***** Listing

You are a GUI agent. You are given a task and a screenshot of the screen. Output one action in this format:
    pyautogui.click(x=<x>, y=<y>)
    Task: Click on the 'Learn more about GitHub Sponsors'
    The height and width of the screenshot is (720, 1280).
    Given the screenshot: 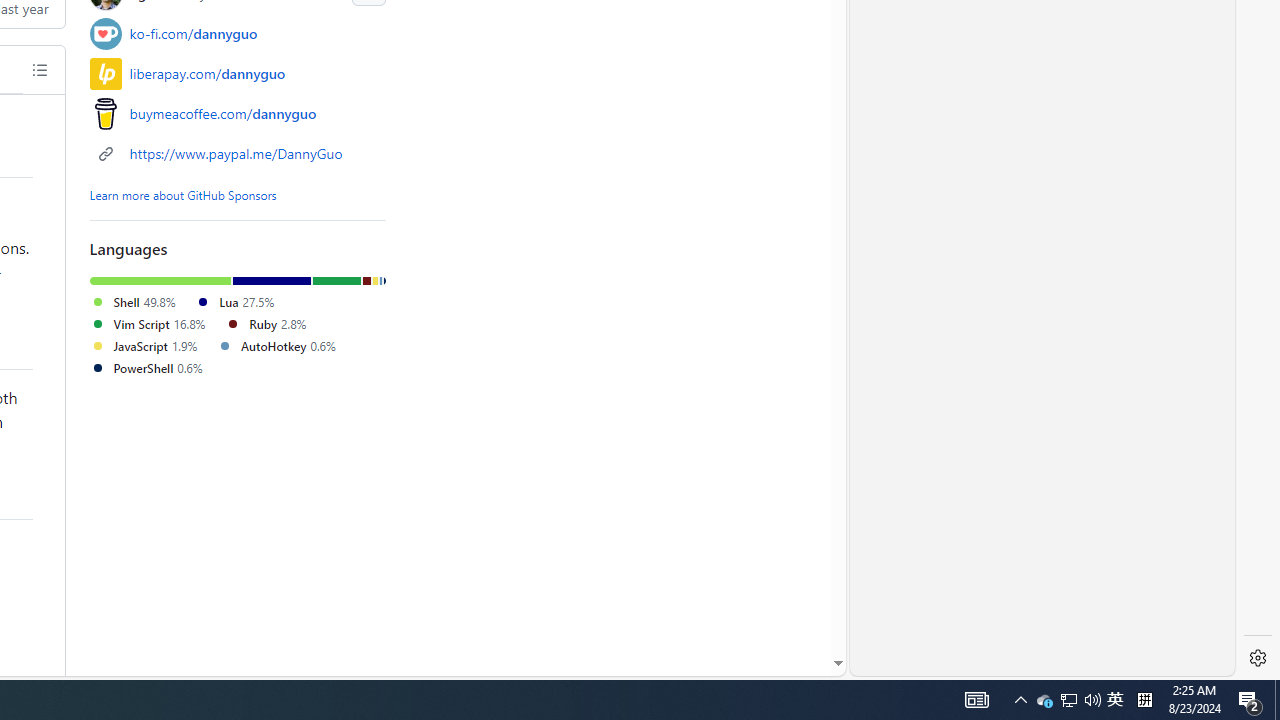 What is the action you would take?
    pyautogui.click(x=183, y=194)
    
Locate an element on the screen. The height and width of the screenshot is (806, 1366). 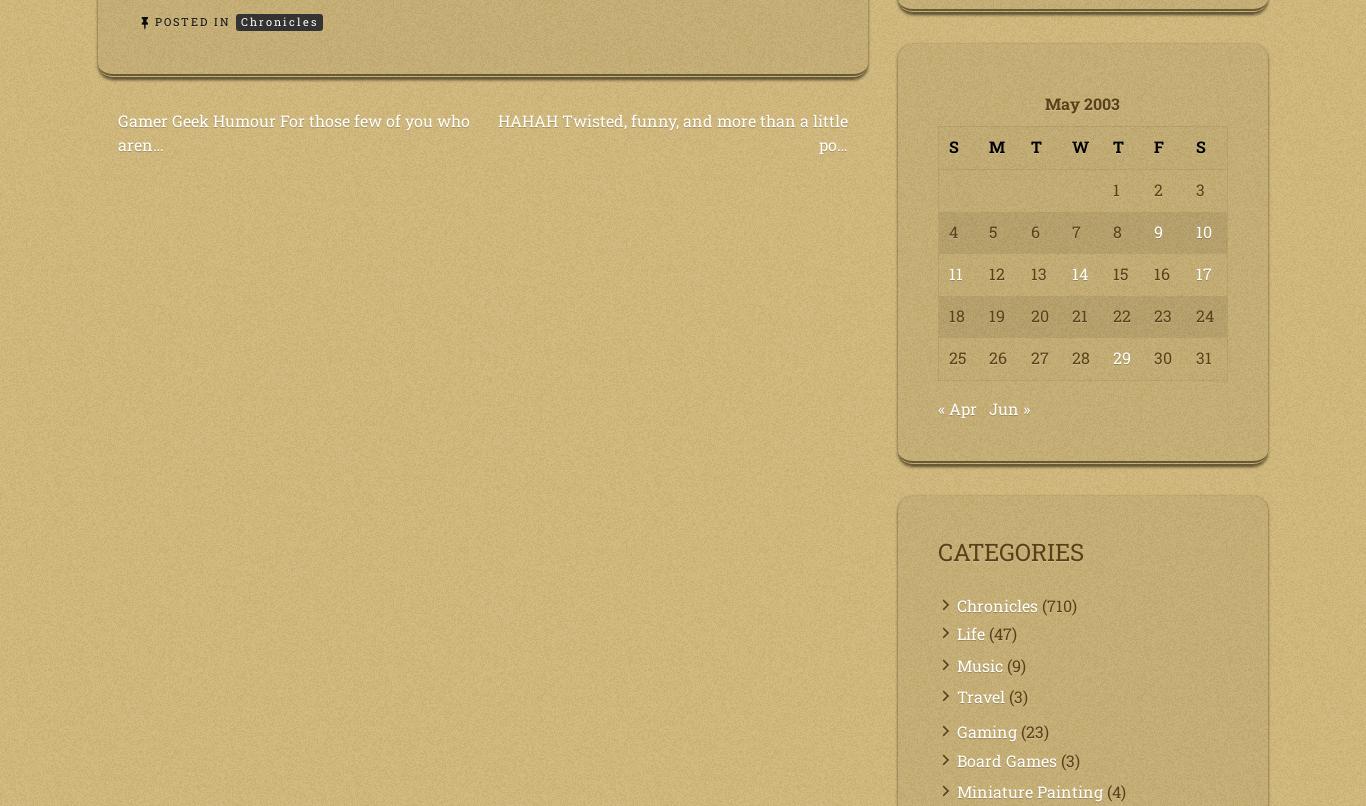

**********

§ Instructions for the task
Convert the listing above, from its first line through the line containing "The height and width of the screenshot is (720, 1280)." (inclusive), into a JSON list of strings with one string per line and no entries for blank lines.

§ Answer for the task
[
  "You are a GUI agent. You are given a task and a screenshot of the screen. Output one action in this format:",
  "    pyautogui.click(x=<x>, y=<y>)",
  "    Task: Click on the 'Learn more about GitHub Sponsors'",
  "    The height and width of the screenshot is (720, 1280)."
]